学科一般~過去問私的解説&ヒント~第58回気象予報士試験・問4

4:氷粒子の成長

問題文

雲中における氷粒子の成長について述べた次の文(a)〜(d)の正誤の組み合わせとして正しいものを、下記の①〜⑤の中から1つ選べ。

(a)氷晶が雪の結晶に成長するとき、柱状と板状のどちらの形状の結晶になるかは、空気の過飽和度によって決まる。

(b)雪結晶どうしが衝突したとき、温度が低いほど付着して雪片となりやすい。

(c)あられは、水滴と氷粒子が共存している過冷却雲内で、昇華により氷粒子が急成長して形成される。

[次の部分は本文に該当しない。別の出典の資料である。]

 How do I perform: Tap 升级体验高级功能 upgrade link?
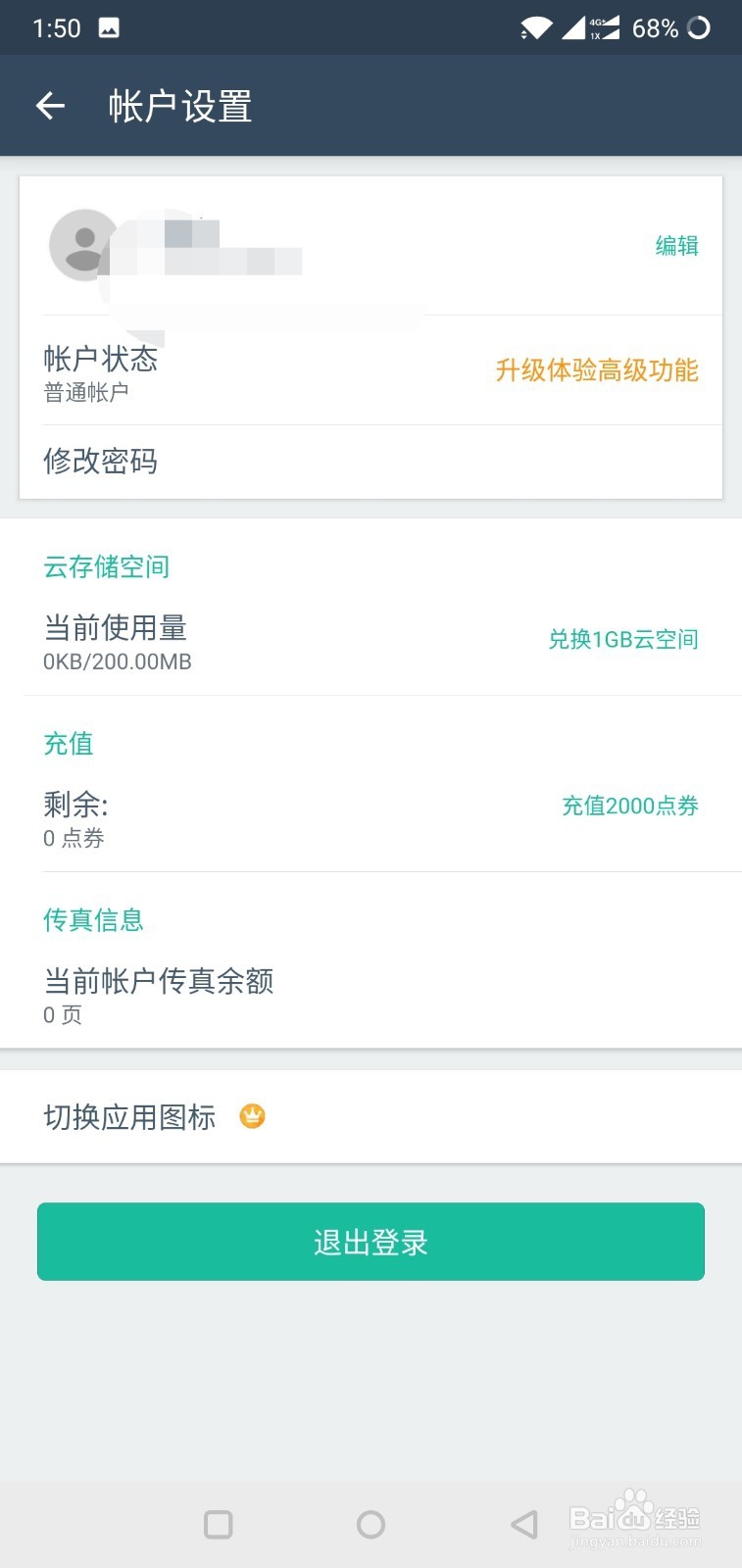click(596, 370)
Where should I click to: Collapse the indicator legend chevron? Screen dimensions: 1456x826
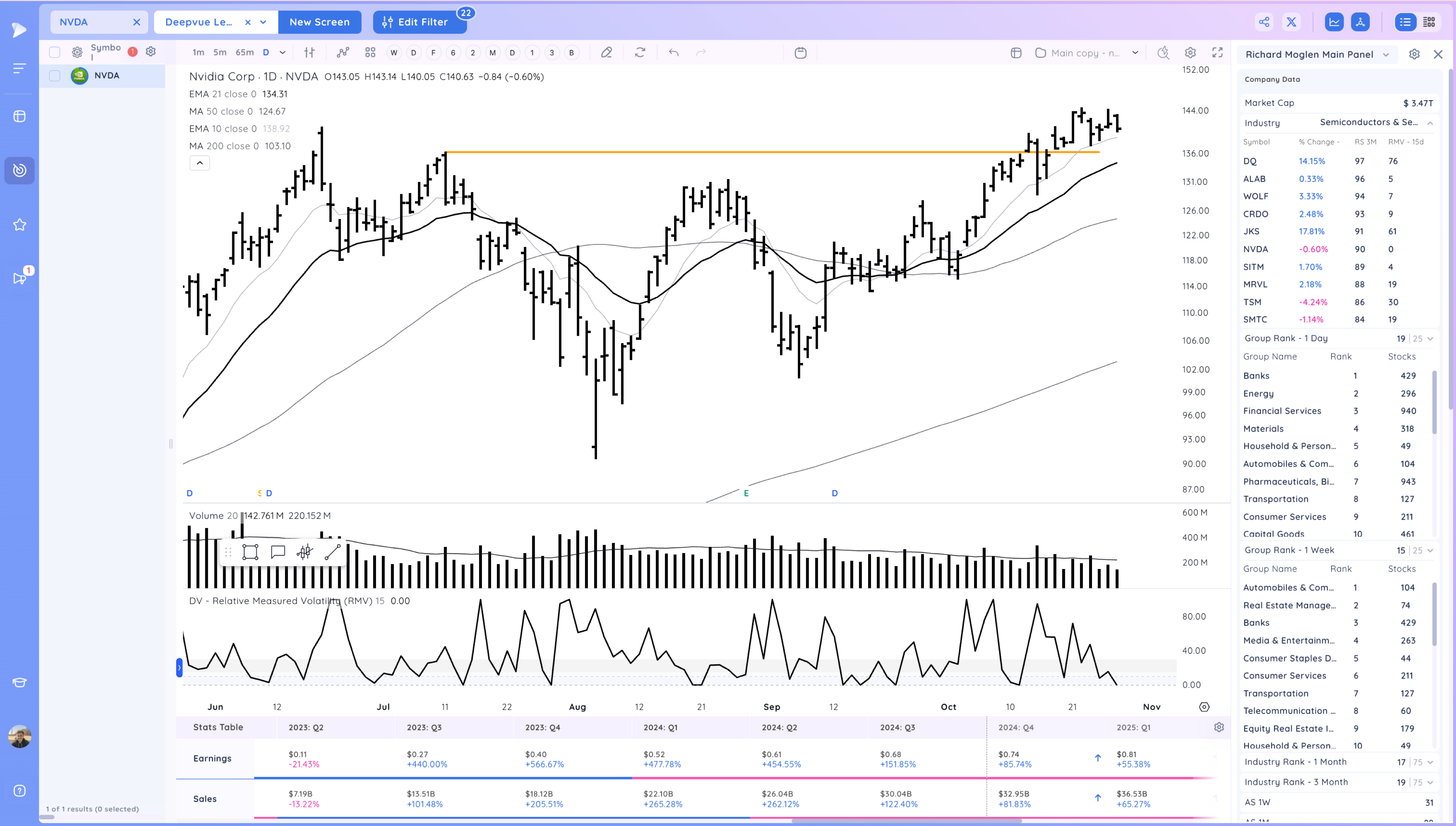click(x=200, y=163)
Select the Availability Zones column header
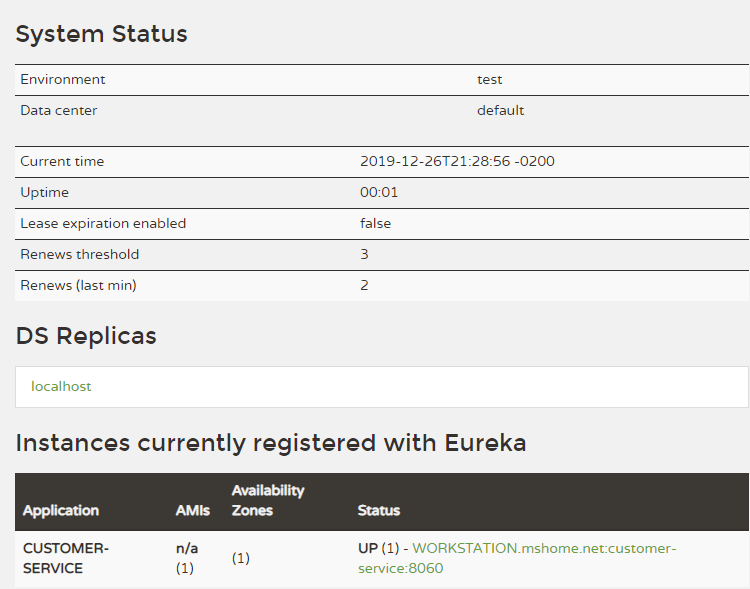 [x=268, y=500]
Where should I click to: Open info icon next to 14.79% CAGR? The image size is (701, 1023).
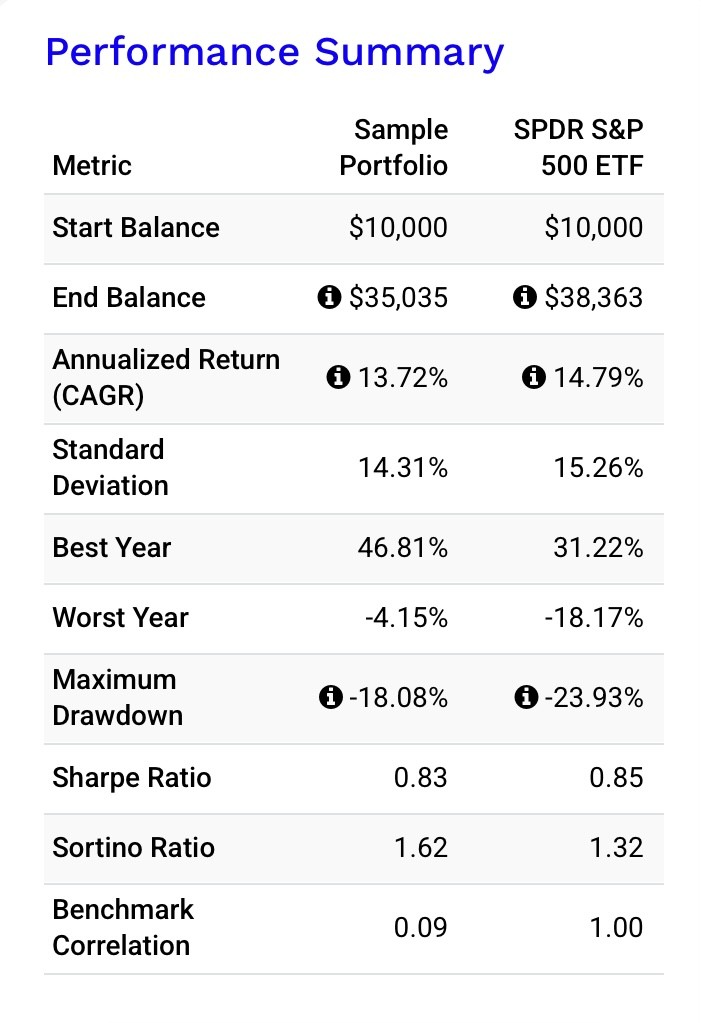click(534, 378)
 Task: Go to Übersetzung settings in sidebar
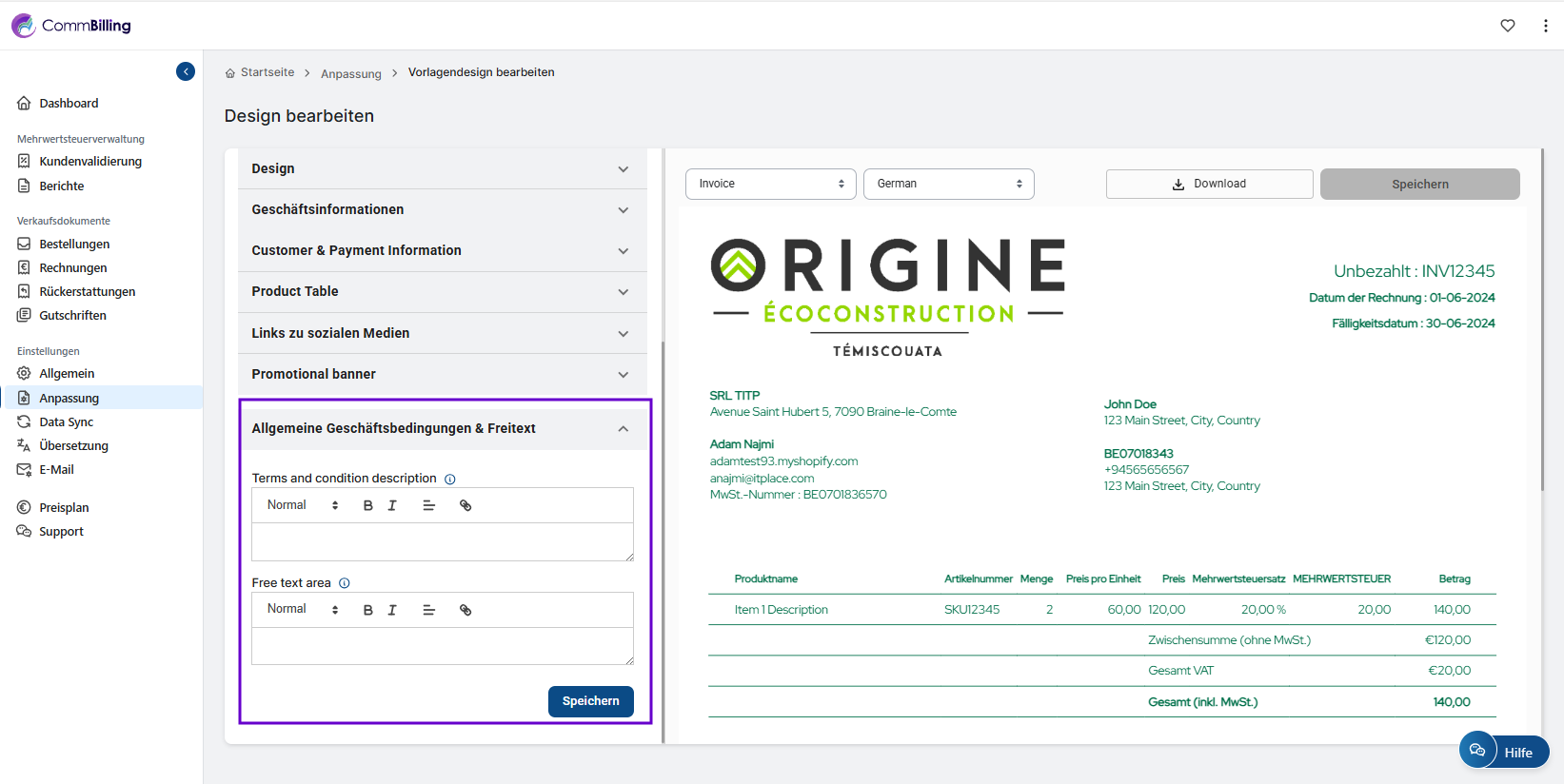tap(73, 446)
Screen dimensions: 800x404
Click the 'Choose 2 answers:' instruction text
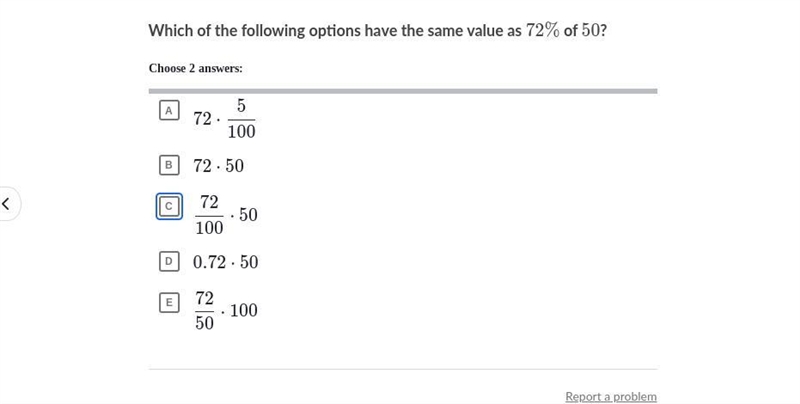coord(196,68)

(d)ひょうは、積乱雲の内部に多数の過冷却水滴があり、強い上昇流が存在するときに、雲の中に保持されながら成長する。

⑤ (a)誤, (b)誤, (c)誤, (d)正

(a)柱状と板状の氷晶

氷晶が柱状と板状、どちらになるかは気温と空気の過飽和度に影響されます。

過飽和度だけではないんですね。

だから(a)の「氷晶が雪の結晶に成長するとき、柱状と板状のどちらの形状の結晶になるかは、空気の過飽和度によって決まる。」は誤り。

ここに書いてあるよ

(b)凝集過程

雪結晶どうしが衝突して大きな雪片となる過程は、凝集過程と言うんですが・・・氷粒子どうしが衝突して互いに付着する割合は、互いの形によります。

枝状の雪結晶が衝突すると、付着しやすいのは想像できますよね。

さらに気温が比較的高い方が、付着しやすいです。(雪結晶の表面が融けていれば更に付着しやすい。)

よって、(b)の「雪結晶どうしが衝突したとき、温度が低いほど付着して雪片となりやすい。」は誤り。

ここに書いてあるよ

(c)ライミング

雲粒が凍結し、氷粒子の質量が増加すると、その落下速度も大きくなる。

そしてますます多くの雲粒を補足してあられとなる。(ライミング)

昇華じゃないので(c)の「あられは、水滴と氷粒子が共存している過冷却雲内で、昇華により氷粒子が急成長して形成される。」は誤り。

ライミングのイメージ
ここに書いてあるよ

(d)ひょうの成長

「あられ」がさらに成長したものが「ひょう」なので・・・

強い上昇流により、あられが地上に落ちて来るまでの時間が長くなり、大きく成長します。

そしてあられが成長し、直径5mmを超すと「ひょう」とよびます。

だから(d)の「ひょうは、積乱雲の内部に多数の過冷却水滴があり、強い上昇流が存在するときに、雲の中に保持されながら成長する。」は正しい。